Société

Un sursis pour la cinquantaine de migrants qui étaient menacés d'expulsion à Nantes

Par Marion Fersing, France Bleu Loire Océan vendredi 13 octobre 2017 à 13:47

Les migrants vont pouvoir rester dans ces maisons jusqu'à la fin de la trêve hivernale
Les migrants vont pouvoir rester dans ces maisons jusqu'à la fin de la trêve hivernale © Radio France - Marion Fersing

Ils risquaient d'être expulsé de leur squatt, rue de la Gilarderie à Nantes, finalement, la cinquantaine de migrants qui vivent là vont pouvoir y rester jusqu'à la fin de l'hiver. Le propriétaire, RTE, vient de donner son accord.

C'est un retournement de situation inattendu et heureux pour la cinquantaine de migrants qui squattent deux maisons de la rue de Gilarderie, à Nantes, juste derrière le lycée de la Joliverie. Ils s'attendaient à être expulsés d'un jour à l'autre et à se retrouver à la rue, mais finalement, le propriétaire de ces maisons, RTE, a décidé de faire machine arrière. Il les autorise à rester là jusqu'à la fin de la trêve hivernale. Il va même leur remettre l'électricité. Le groupe souhaite toutefois limiter le nombre d'occupants des maisons pour des questions de sécurité.

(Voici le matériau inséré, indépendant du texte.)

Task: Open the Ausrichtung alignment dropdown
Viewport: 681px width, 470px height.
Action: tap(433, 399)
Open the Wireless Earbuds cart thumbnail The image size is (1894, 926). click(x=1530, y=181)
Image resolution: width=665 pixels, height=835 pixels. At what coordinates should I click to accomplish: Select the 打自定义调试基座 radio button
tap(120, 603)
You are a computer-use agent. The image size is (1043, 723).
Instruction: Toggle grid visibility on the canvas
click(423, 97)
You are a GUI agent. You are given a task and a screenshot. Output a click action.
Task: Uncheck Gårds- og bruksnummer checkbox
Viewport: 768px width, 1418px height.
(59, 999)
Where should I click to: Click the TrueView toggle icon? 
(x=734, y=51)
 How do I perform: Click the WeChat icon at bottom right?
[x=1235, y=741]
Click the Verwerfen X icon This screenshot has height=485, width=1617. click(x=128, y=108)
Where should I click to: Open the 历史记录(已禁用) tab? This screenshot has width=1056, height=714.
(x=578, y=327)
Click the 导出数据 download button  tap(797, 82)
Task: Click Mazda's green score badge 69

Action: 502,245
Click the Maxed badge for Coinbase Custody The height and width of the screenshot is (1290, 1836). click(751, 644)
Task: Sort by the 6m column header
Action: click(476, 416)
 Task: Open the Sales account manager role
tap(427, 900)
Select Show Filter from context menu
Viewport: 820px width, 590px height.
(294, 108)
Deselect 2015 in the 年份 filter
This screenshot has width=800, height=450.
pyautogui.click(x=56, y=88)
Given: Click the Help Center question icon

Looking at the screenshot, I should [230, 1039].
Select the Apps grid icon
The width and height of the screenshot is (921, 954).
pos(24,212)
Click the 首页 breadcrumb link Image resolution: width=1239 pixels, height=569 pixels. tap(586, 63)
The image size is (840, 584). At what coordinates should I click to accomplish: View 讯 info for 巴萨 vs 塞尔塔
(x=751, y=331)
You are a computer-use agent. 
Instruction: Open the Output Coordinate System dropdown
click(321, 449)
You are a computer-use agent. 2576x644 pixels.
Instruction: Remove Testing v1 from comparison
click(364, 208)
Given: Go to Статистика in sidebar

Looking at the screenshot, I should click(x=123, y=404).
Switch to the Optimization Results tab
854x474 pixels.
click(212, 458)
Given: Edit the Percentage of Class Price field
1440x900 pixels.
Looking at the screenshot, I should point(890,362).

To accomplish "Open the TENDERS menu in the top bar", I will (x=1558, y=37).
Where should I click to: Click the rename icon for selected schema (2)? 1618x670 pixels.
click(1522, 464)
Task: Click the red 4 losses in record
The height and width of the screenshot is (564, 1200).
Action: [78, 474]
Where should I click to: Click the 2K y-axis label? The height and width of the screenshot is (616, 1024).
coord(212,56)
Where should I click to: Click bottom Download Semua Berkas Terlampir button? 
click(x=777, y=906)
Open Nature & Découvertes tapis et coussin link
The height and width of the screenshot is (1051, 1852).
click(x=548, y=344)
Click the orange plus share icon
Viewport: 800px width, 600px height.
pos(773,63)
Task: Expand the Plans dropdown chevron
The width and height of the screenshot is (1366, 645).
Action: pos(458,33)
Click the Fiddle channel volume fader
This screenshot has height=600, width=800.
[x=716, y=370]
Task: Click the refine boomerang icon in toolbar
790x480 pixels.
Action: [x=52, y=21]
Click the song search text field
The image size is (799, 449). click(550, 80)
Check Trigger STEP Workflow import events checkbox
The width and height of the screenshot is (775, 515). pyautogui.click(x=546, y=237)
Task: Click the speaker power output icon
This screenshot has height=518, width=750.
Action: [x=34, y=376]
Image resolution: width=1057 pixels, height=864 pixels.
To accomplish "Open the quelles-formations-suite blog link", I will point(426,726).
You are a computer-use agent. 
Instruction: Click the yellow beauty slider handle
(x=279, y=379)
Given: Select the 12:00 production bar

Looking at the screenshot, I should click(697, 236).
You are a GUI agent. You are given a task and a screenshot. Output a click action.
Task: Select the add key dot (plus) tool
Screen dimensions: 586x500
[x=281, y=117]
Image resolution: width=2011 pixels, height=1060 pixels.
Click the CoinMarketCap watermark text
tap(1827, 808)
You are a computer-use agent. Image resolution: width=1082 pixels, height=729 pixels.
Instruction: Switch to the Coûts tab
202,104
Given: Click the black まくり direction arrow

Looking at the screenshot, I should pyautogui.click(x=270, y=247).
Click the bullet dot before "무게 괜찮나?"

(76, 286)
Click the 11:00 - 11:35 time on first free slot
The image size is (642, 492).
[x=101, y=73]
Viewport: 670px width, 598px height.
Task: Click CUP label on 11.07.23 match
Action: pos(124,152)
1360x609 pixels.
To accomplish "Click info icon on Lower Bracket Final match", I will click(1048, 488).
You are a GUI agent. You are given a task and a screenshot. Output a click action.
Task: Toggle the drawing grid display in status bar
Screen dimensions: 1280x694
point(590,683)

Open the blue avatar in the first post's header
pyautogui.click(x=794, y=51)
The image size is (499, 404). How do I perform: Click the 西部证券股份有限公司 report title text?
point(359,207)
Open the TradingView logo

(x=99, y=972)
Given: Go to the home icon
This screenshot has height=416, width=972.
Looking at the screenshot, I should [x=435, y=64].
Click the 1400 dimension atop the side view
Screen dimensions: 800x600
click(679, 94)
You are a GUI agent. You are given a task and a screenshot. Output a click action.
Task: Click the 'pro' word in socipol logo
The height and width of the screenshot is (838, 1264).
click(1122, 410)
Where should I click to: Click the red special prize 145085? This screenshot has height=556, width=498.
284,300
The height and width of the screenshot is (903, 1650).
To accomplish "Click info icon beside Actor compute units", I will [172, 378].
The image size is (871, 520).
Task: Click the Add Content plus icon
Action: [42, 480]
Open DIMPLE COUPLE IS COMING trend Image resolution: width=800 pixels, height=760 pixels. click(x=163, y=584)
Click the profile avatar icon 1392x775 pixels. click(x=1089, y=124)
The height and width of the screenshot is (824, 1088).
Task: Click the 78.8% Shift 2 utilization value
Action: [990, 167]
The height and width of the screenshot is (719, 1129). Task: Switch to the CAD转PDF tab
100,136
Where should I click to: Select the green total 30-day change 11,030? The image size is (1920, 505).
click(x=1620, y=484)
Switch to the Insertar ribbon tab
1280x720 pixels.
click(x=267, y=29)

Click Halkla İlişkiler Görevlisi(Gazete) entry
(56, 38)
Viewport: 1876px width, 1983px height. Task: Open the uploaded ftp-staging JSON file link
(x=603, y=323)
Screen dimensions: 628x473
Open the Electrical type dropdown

Le collectif qui accompagne ces migrants va maintenant voir comment mieux encadrer les choses. Il espère pouvoir établir une "convention pour l'occupation temporaire du bâtiment", comme ça se fait déjà ailleurs. Pour ces membres, cette décision de RTE est très positive, mais l'hébergement des migrants demandeurs d'asile reste très problématique dans l'agglomération nantaise.